Chronique

Duo Audinet Marty

Vitesse Locale

David Audinet (tb), Sylvain Marty (perc)

Label / Distribution : Musique en Friche

Repéré en 2012 avec Drifting Box Celebration, qui dévoilait un jeu radical échauffé par une grande liberté, le batteur Sylvain Marty incarne, avec les frères Arbon, la grande vitalité du collectif clermontois Musique en friche. Le label du même nom, laboratoire dont les couveuses laissent le temps aux musiciens de s’épanouir, offre aujourd’hui avec Vitesse locale un troisième volume en forme de duo. Marty y rencontre le tromboniste David Audinet, lui aussi membre du collectif (on le retrouve notamment dans la fanfare Les Défrichés, vaisseau amiral des agitateurs auvergnats).

Les deux improvisateurs travaillent sans concession une masse de silence aux contours épurés, mêlant frottements métalliques des cymbales et souffle ferreux des cuivres.

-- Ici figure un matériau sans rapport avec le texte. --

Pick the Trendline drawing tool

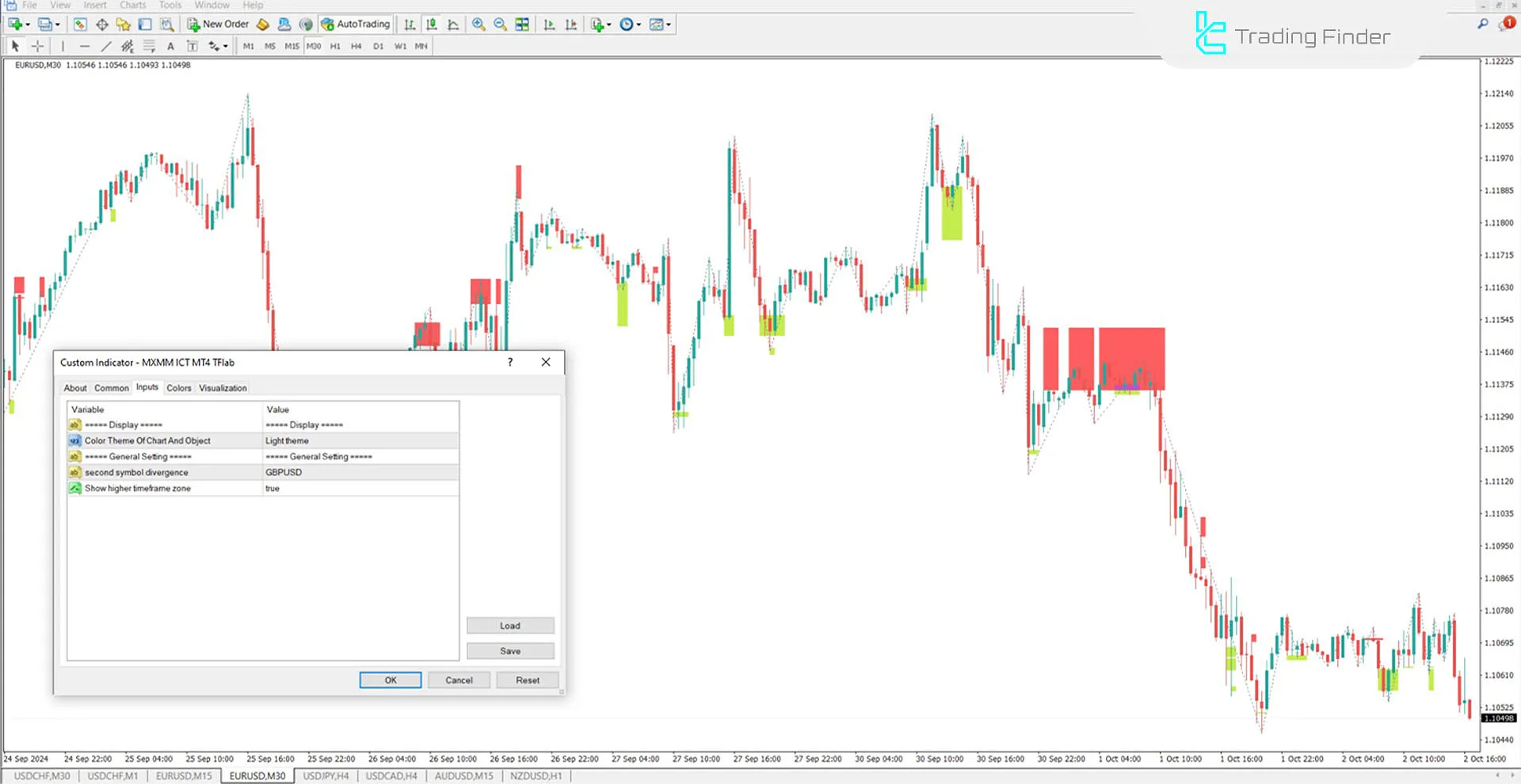106,46
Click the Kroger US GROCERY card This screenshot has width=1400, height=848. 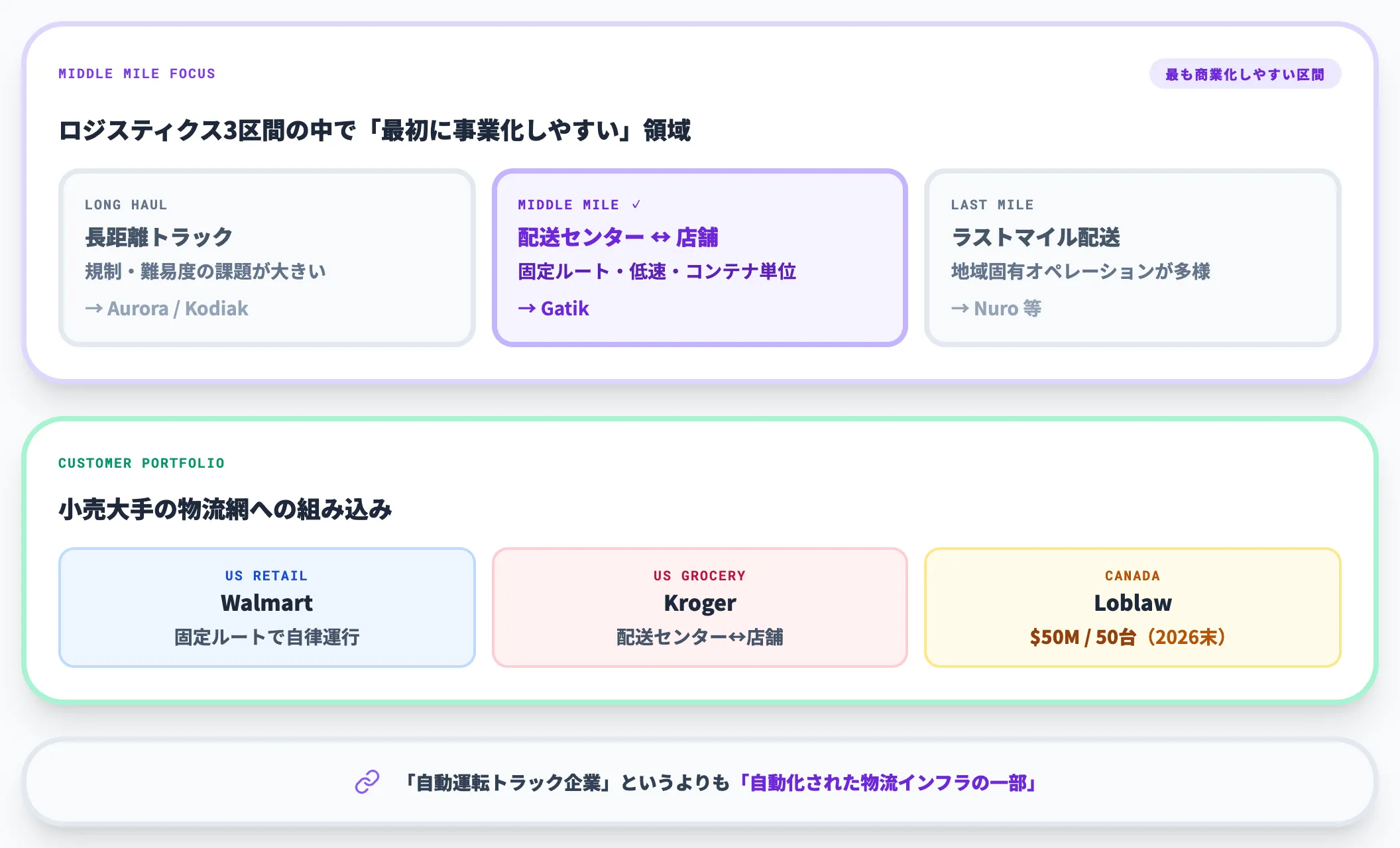point(700,608)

Vitesse locale n’évoque aucun régionalisme. Ici, tout est rapport de force et pénétration dans l’air, friction d’énergie et perforation du mur du son. Dans une improvisation où tout concept d’harmonie est abandonnée au profit d’une tension créatrice, on peine parfois à savoir qui joue quoi. Sur « Espaces troués », le moteur de l’improvisation est-il le le crissement des baguettes sur les peaux tendues ou bien le jeu d’embouchure ? Et sur « Overdose », lequel des deux musiciens se lance dans cette décharge de bruit, ce flux d’électricité à haute tension qui se déverse dans un espace protéiforme ?

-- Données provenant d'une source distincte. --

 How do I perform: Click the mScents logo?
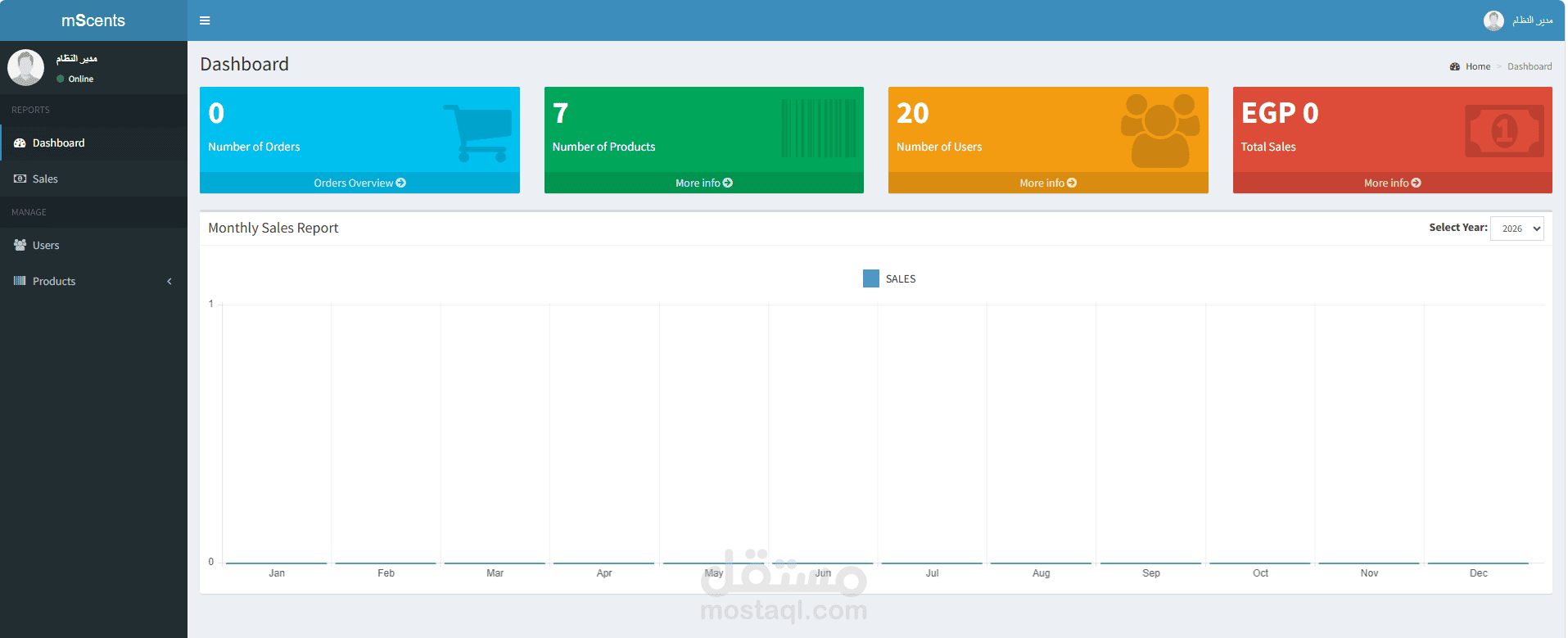click(93, 20)
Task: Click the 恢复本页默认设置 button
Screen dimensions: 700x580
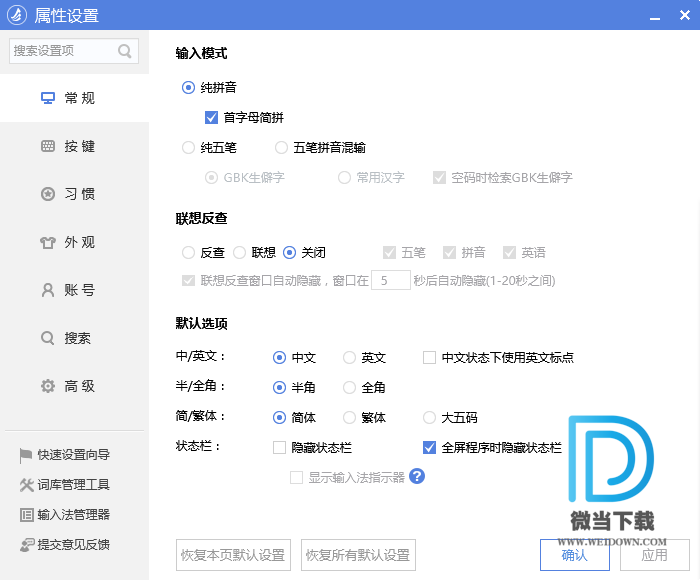Action: (234, 555)
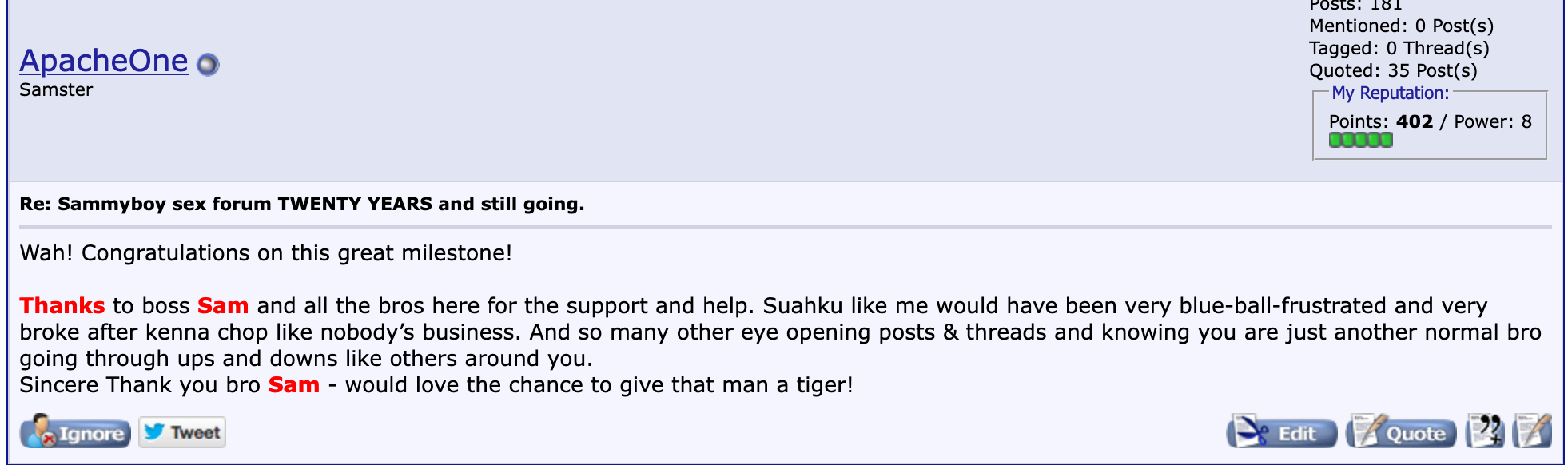Toggle the multi-quote icon for this post
Image resolution: width=1568 pixels, height=465 pixels.
1486,431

Les questions posées par ce jeu de masques restent en suspens et maintiennent l’auditeur sur un constant qui-vive, tressaillant de frappes avortées en glissandos bredouillés. On est parfois déboussolé par le magma grouillant des sons, mais le mouvement général dresse une architecture saillante et réduite à sa perspective la plus crue. De ce maelström, parfois, s’échappe du trombone une bribe de mélodie altérée par une sourdine (« Précipitations »), ou des percussions une nappe de rythmes sur laquelle dansent des notes tenues (« Agitations »). Mais c’est « Déplacements » qui permet au duo sa plus virulente étreinte, lorsqu’un ostinato cuivré vient griffer la peau tendue d’une batterie fulminante. Disque sombre et complexe, Vitesse locale nous plonge dans un univers bouillonnant d’improvisation. On se laisse avec enthousiasme emporter par ce tourbillon d’instantanés.